Abstract:We propose novel randomized optimization methods for high-dimensional convex problems based on restrictions of variables to random subspaces. We consider oblivious and data-adaptive subspaces and study their approximation properties via convex duality and Fenchel conjugates. A suitable adaptive subspace can be generated by sampling a correlated random matrix whose second order statistics mirror the input data. We illustrate that the adaptive strategy can significantly outperform the standard oblivious sampling method, which is widely used in the recent literature. We show that the relative error of the randomized approximations can be tightly characterized in terms of the spectrum of the data matrix and Gaussian width of the dual tangent cone at optimum. We develop lower bounds for both optimization and statistical error measures based on concentration of measure and Fano's inequality. We then present the consequences of our theory with data matrices of varying spectral decay profiles. Experimental results show that the proposed approach enables significant speed ups in a wide variety of machine learning and optimization problems including logistic regression, kernel classification with random convolution layers and shallow neural networks with rectified linear units.
What problem does this paper attempt to address?

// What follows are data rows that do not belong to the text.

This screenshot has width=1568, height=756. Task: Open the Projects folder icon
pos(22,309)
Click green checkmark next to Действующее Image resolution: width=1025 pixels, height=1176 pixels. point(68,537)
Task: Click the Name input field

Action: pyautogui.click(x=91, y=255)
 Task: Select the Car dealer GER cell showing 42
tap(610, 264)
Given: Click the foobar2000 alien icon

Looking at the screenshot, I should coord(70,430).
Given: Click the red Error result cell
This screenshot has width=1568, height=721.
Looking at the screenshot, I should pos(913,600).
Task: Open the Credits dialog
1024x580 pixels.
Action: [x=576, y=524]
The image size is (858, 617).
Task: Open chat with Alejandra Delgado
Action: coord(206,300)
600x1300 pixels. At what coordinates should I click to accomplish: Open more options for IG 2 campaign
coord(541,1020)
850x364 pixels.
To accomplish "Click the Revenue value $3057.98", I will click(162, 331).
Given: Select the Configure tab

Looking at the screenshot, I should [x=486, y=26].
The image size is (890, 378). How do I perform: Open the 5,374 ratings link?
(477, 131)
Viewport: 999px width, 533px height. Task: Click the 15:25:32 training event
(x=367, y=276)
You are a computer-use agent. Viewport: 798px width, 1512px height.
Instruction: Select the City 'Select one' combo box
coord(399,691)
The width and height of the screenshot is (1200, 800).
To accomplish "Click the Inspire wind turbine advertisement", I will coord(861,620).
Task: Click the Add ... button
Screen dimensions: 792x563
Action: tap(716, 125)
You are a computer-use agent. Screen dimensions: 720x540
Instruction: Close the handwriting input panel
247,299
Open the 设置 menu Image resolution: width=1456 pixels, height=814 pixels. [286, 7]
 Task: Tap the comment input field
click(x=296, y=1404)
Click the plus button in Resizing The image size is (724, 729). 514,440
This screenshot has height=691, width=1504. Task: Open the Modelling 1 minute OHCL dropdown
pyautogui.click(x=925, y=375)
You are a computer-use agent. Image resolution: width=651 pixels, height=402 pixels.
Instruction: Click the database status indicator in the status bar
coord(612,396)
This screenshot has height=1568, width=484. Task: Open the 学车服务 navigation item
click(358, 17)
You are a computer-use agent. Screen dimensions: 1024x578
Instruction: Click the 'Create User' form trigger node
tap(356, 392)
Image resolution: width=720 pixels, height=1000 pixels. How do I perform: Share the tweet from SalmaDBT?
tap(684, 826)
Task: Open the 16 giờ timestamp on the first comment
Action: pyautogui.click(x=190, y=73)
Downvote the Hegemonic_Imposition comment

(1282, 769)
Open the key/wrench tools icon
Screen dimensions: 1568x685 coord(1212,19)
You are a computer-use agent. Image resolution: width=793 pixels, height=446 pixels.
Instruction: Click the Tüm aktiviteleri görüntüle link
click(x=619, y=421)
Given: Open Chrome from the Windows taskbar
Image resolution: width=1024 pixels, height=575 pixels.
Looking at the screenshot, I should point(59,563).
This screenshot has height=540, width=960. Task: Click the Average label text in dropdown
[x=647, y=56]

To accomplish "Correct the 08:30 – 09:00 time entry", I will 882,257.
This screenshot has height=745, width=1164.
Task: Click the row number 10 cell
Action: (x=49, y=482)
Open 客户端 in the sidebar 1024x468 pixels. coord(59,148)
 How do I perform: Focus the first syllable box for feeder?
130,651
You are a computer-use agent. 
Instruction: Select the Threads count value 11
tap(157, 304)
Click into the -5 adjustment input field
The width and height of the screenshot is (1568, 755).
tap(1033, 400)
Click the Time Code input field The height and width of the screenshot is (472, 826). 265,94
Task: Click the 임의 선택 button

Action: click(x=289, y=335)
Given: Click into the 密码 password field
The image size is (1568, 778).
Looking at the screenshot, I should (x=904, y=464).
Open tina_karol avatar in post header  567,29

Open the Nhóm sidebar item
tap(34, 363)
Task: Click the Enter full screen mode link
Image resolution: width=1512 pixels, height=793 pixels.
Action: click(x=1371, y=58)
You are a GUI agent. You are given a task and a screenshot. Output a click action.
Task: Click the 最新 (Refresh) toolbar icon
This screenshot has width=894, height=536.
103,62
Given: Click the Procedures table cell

This paper aims to solve the problems of computational efficiency and accuracy in high - dimensional optimization problems. Specifically, the author proposes a new stochastic optimization method to deal with high - dimensional convex optimization problems by restricting variables in random subspaces. This method considers two types of subspaces: oblivious subspaces and data - adaptive subspaces, and studies their approximation properties.
### Main Problems
1. **Computational Efficiency of High - Dimensional Optimization Problems**:
- High - dimensional optimization problems are becoming more and more common in fields such as computer vision, natural language processing, robotics, medicine, genomics, seismology or weather forecasting. With the rapid increase in the amount of data, how to efficiently solve these problems has become a challenge.
- Traditional optimization methods are computationally expensive when dealing with large - scale data, especially when forming gradients and operating on data matrices.
2. **Control of Approximation Error**:
- Dimensionality reduction through random projection is an effective method, but how to select an appropriate random projection matrix to minimize the approximation error is a key issue.
- The author pays special attention to whether the adaptive random projection matrix can significantly improve the approximation quality and conducts a theoretical analysis of the recovery error of the optimal solution.
### Solutions
1. **Adaptive Random Subspace**:
- A method for generating an adaptive random subspace is proposed, that is, by sampling a correlation random matrix that matches the second - order statistical characteristics of the input data.
- It is theoretically proven that the adaptive strategy can be significantly superior to the standard oblivious sampling method.
2. **Error Analysis**:
- Through convex duality and Fenchel conjugate techniques, the relative error of the random approximation is strictly characterized. The error is related to the spectrum of the data matrix and the Gaussian width of the dual tangent cone.
- Lower bounds of optimization and statistical error metrics are established, based on measure concentration inequalities and Fano inequalities.
3. **Application Verification**:
- The experimental results show that the proposed method can significantly accelerate the computation in various machine learning and optimization problems (such as logistic regression, kernel classification with random convolutional layers and shallow neural networks with ReLU activation functions).
### Theoretical Contributions
- **Strong Fenchel Duality**:
- Through strong Fenchel duality, the relationship between the primal problem and its dual problem is established, which is crucial for understanding the impact of right random projection on high - dimensional problems.
- **Upper Bound of Recovery Error**:
- A deterministic upper bound of the relative recovery error of the first - order estimator \( \hat{x}^{(1)} \) is given, showing that its performance is better than that of the zero - order estimator \( \hat{x}^{(0)} \).
- **High - Probability Upper Bound**:
- For adaptive Gaussian embedding and SRHT embedding, high - probability upper bounds of the recovery error are given respectively, and these upper bounds are related to the spectral residuals of the data matrix.
### Practical Significance
- **Computational Efficiency**:
- The proposed method can significantly reduce the computation time and resource consumption while maintaining high precision.
- **Scope of Application**:
- It is applicable to a variety of high - dimensional optimization problems, including but not limited to fields such as machine learning, image processing and signal processing.
In conclusion, this paper solves the problems of computational efficiency and approximation error control in high - dimensional optimization problems by introducing the adaptive random subspace method, providing theoretical support and technical means for practical applications.